[Your assignment]: Read the data, and whenever a line holds the word "every", report that line.
Start of Material shown
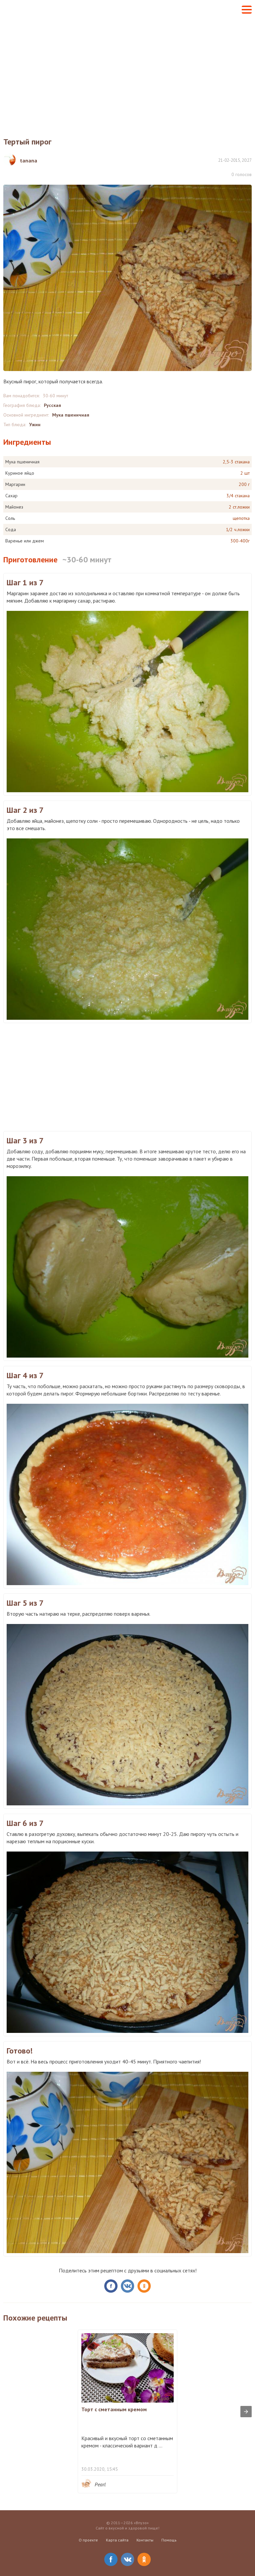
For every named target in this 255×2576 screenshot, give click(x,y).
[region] (127, 72)
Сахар (11, 496)
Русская (52, 405)
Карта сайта (117, 2539)
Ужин (35, 425)
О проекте (88, 2539)
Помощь (169, 2539)
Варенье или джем (24, 541)
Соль (10, 518)
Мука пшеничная (70, 415)
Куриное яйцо (19, 473)
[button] (247, 9)
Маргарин (15, 484)
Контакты (144, 2539)
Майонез (14, 507)
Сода (10, 529)
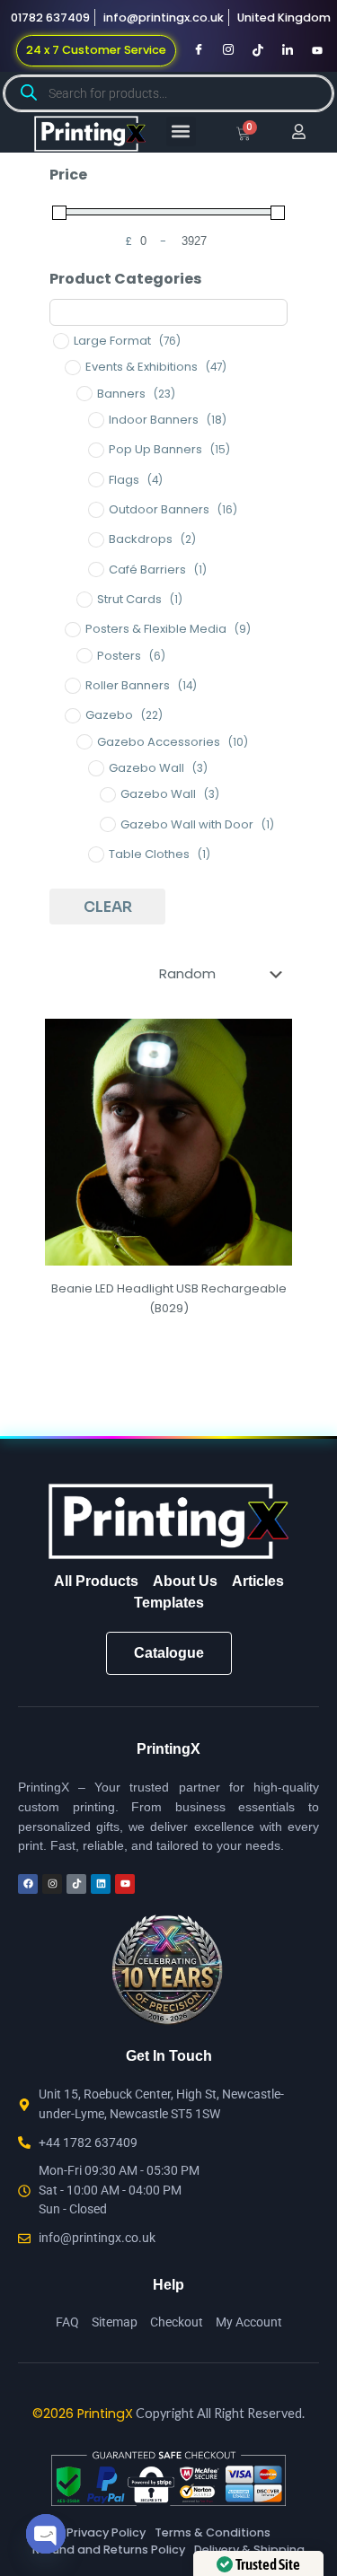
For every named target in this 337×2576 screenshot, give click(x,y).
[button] (181, 131)
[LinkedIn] (287, 50)
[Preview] (271, 1091)
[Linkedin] (101, 1884)
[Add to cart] (271, 1039)
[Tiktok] (257, 50)
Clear (108, 907)
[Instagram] (228, 50)
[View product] (271, 1065)
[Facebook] (198, 50)
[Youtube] (317, 50)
End of Material shown
[Solution to this exercise]:
For every named target in this 255×2576 screenshot, give click(x,y).
For every named target in this 337×2576 screenshot, give click(x,y).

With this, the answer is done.